Scoprire i ‘parchi di carta’: i limiti delle politiche di conservazione ambientale
Le Promesse dei “Paper Parks” e la Necessità di Riforme Strutturali
Gli ambientalisti, però, hanno avvertito a lungo del problema dei “paper parks”: aree protette che esistono solo sulla carta. Dopo che la legislazione è stata approvata, i confini vengono definiti e le regole modificate, ma la fauna, i pesci e le foreste non recuperano perché i comportamenti umani sui quali si basano queste regole non cambiano. Questa situazione evidenzia un insegnamento cruciale per i conservazionisti: le riforme strutturali sono necessarie, ma non sempre sufficienti. Le riforme strutturali stabiliscono le regole, ma le dinamiche comportamentali determinano se tali regole diventano un sistema funzionante o rimangono appunto promesse di carta.

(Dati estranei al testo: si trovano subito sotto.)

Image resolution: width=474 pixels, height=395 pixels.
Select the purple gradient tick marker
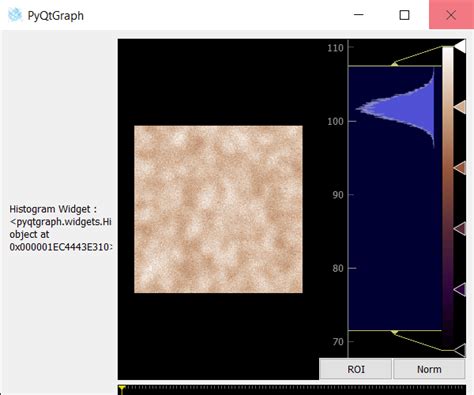tap(460, 290)
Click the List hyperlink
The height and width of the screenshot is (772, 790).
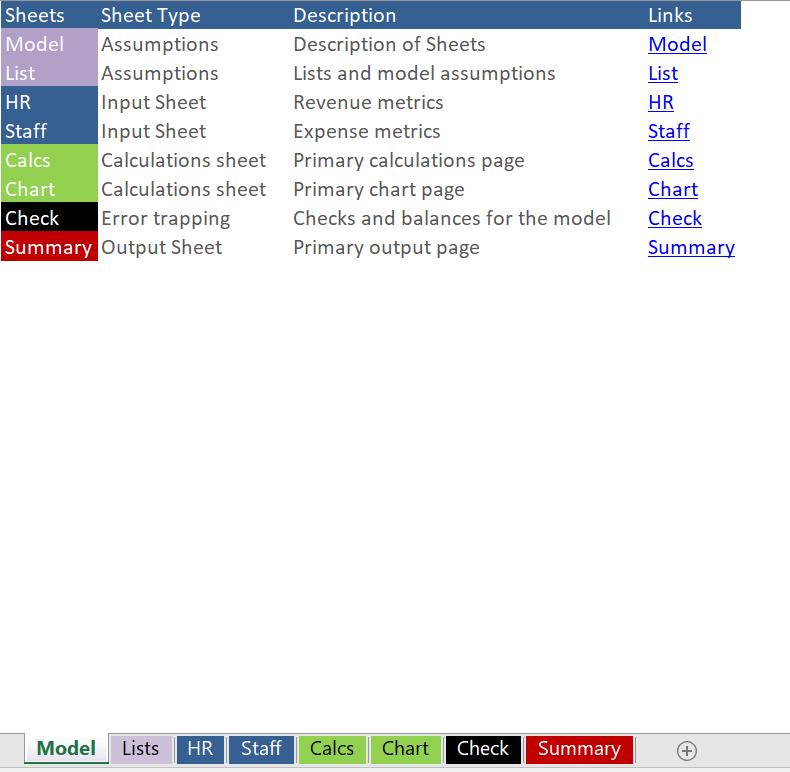(662, 73)
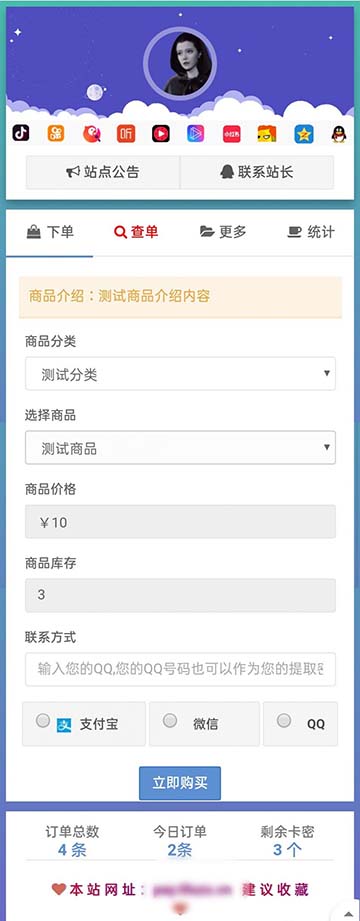Viewport: 360px width, 921px height.
Task: Click the Himalaya 听 icon
Action: tap(126, 133)
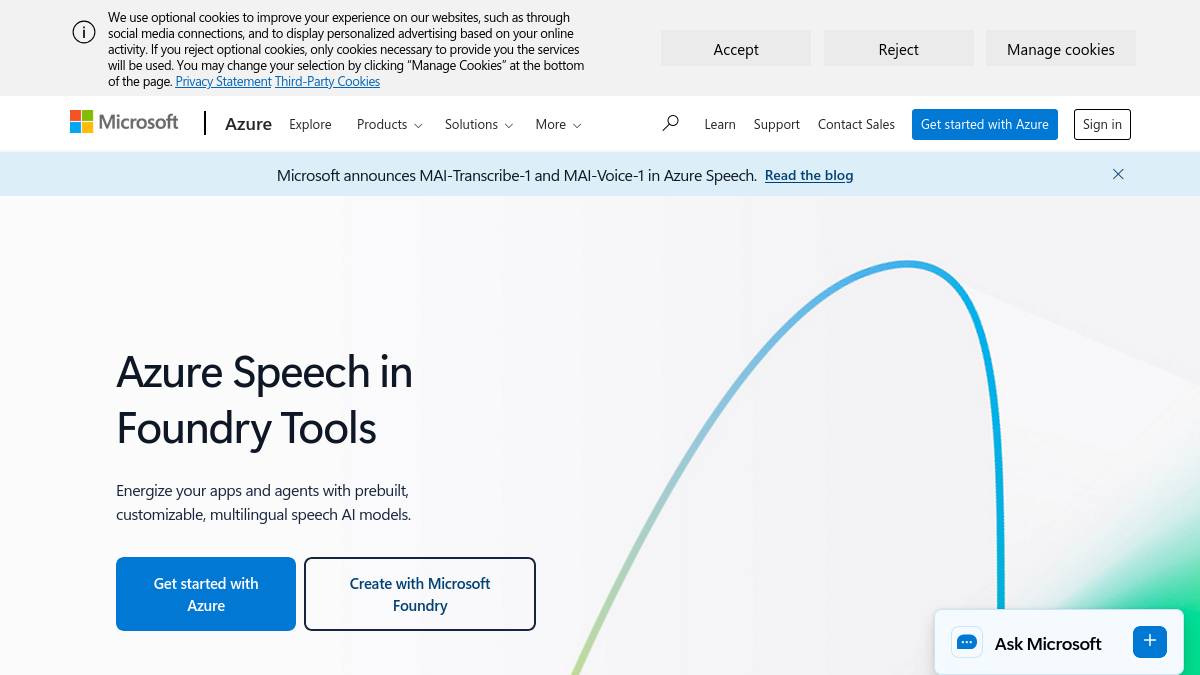The height and width of the screenshot is (675, 1200).
Task: Follow the Read the blog link
Action: click(x=808, y=175)
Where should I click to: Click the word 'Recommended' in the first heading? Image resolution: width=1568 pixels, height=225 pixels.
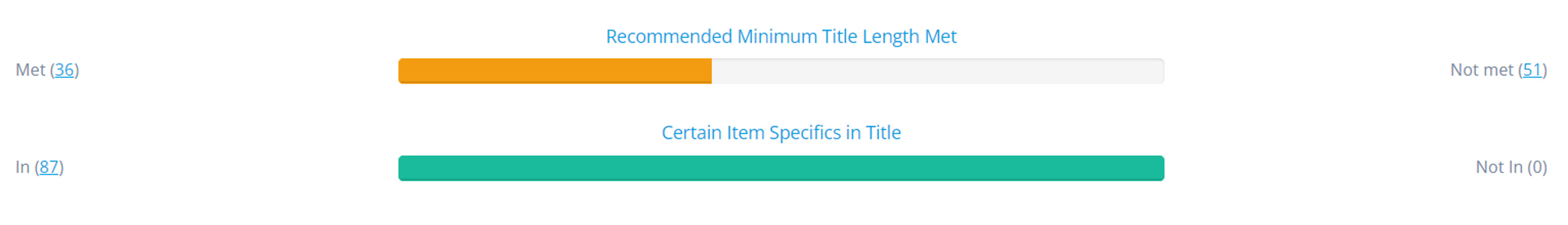669,37
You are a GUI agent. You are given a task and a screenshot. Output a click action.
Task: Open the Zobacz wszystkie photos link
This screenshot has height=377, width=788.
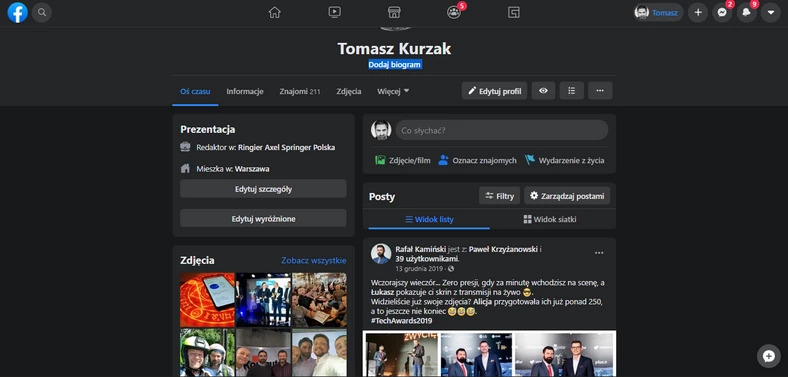tap(314, 260)
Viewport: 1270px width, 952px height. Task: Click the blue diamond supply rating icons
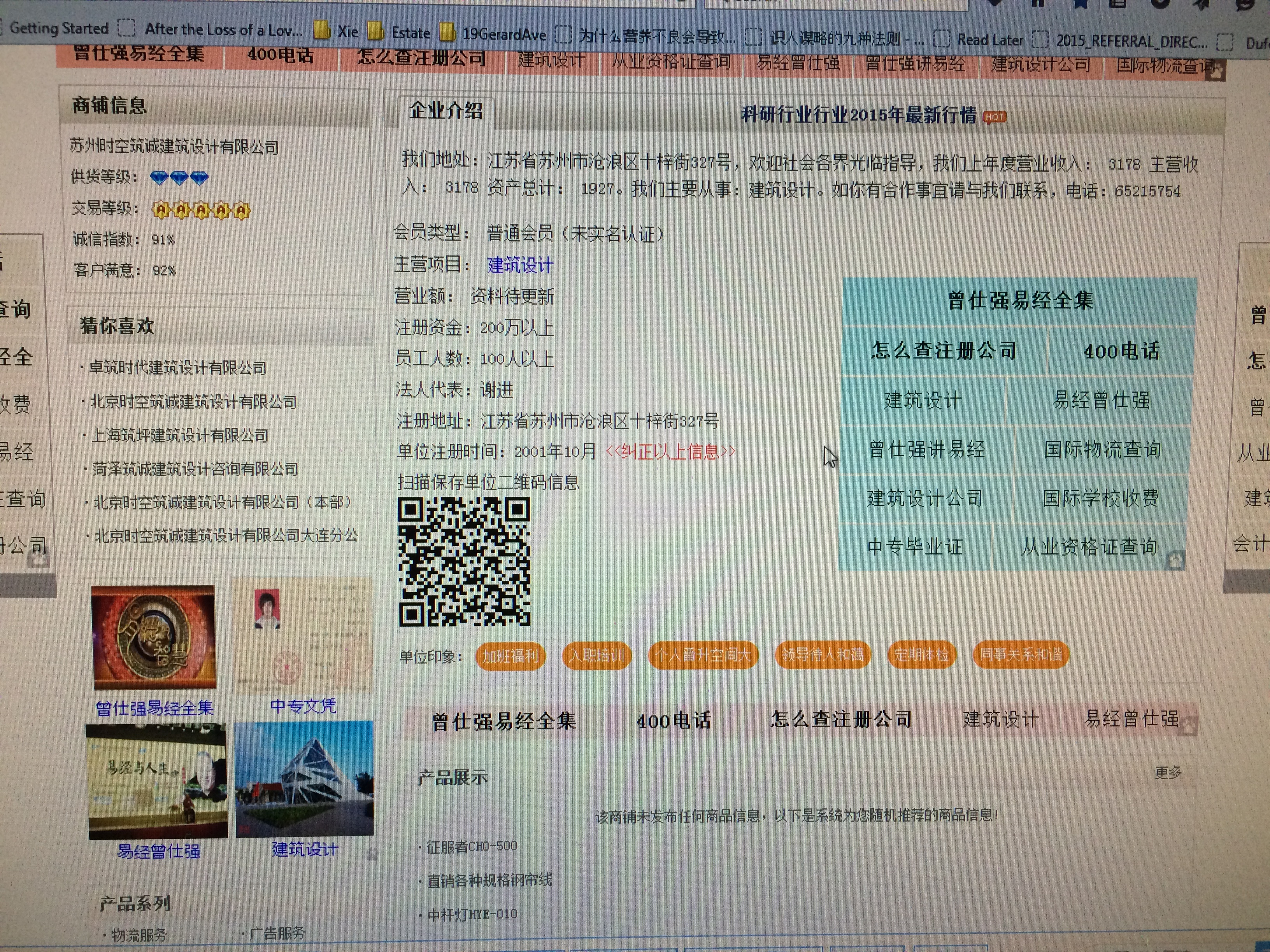(x=179, y=177)
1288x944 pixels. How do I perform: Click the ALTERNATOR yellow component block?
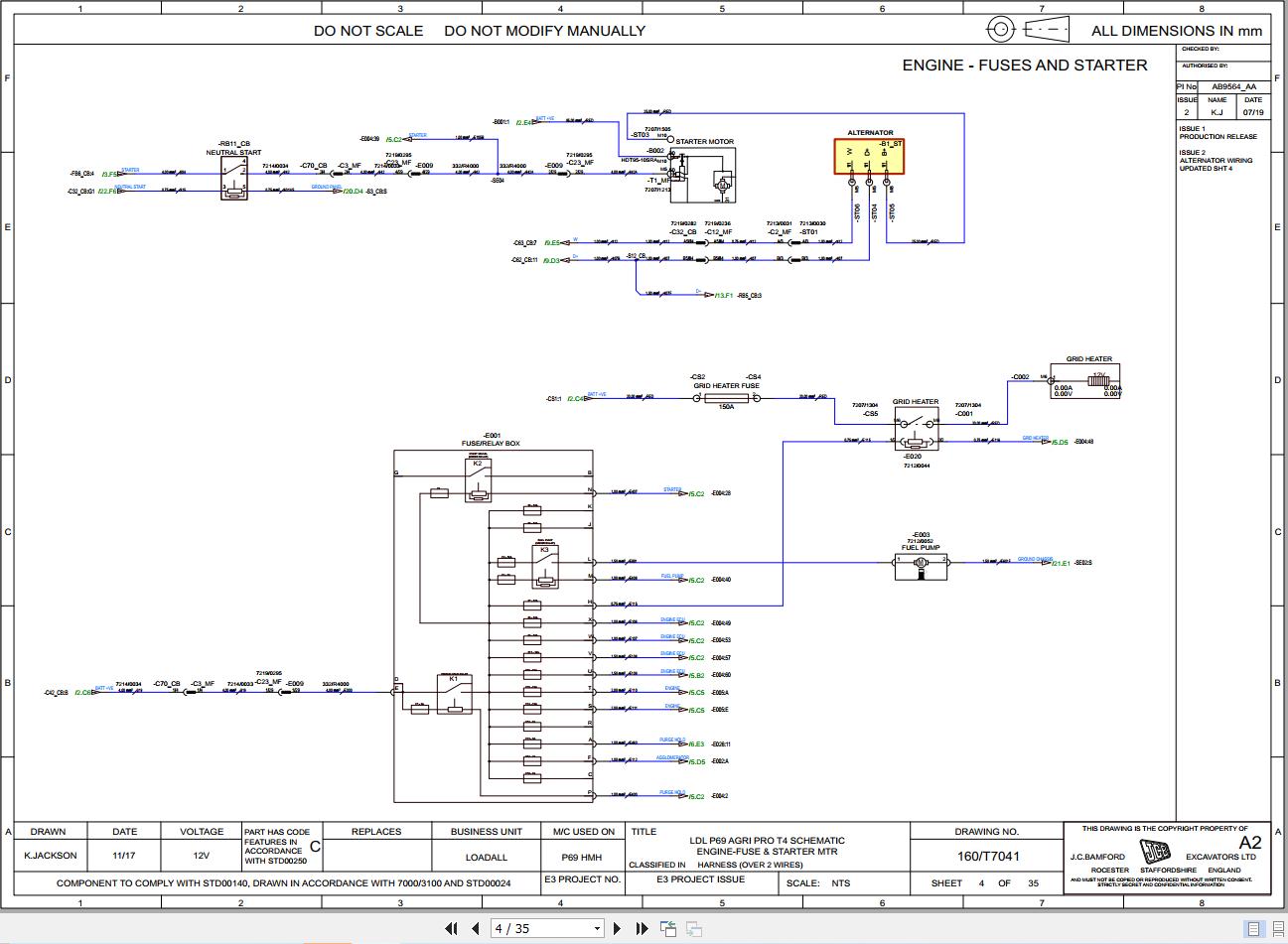[869, 156]
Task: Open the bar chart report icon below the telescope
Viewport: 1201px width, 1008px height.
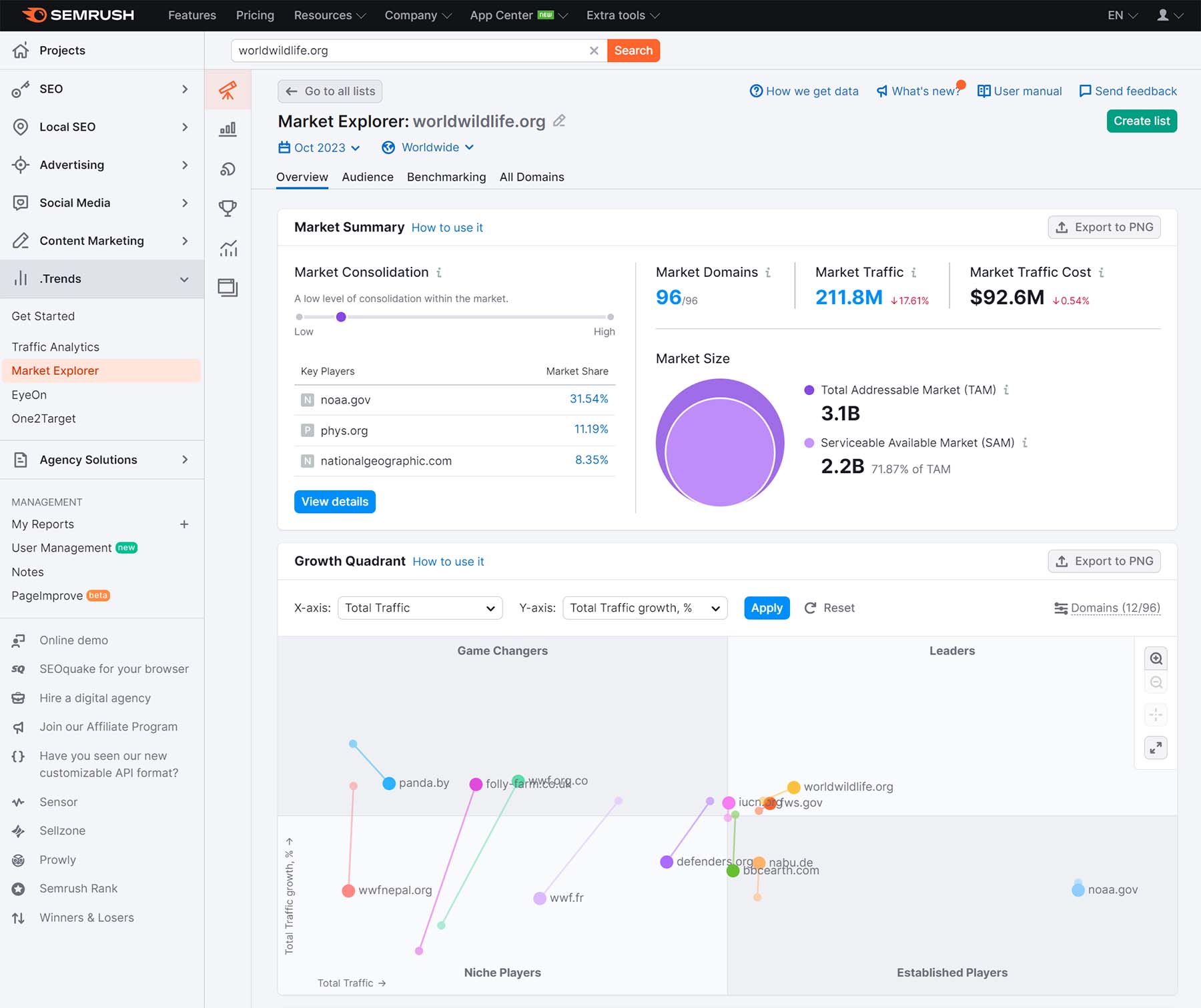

Uno dei temi centrali di questo dibattito è sollevato dal recente libro di Nick Chater e George Loewenstein, intitolato “It’s On You”, che critica il cosiddetto “i-frame”. Questo approccio si concentra su interventi che cercano di modificare il comportamento individuale all’interno di sistemi esistenti, come campagne informative o messaggi di promemoria. Secondo gli autori, questa logica tende a distogliere l’attenzione dalle riforme strutturali necessarie. In contrasto, l'”s-frame” si concentra sul cambiamento del sistema stesso attraverso leggi e regolamenti.
Ma i nudges, o spinte comportamentali, che cercano di cambiare i comportamenti individuali spesso si rivelano insufficienti per affrontare grandi problemi come il cambiamento climatico, la perdita di biodiversità o la deforestazione. Le loro critiche mostrano che le riforme strutturali spesso hanno un impatto maggiore rispetto alle modifiche comportamentali marginali. Tuttavia, è fondamentale non interpretare questa visione in modo troppo ampio, come se una volta raggiunta la riforma strutturale, il lavoro comportamentale diventasse secondario.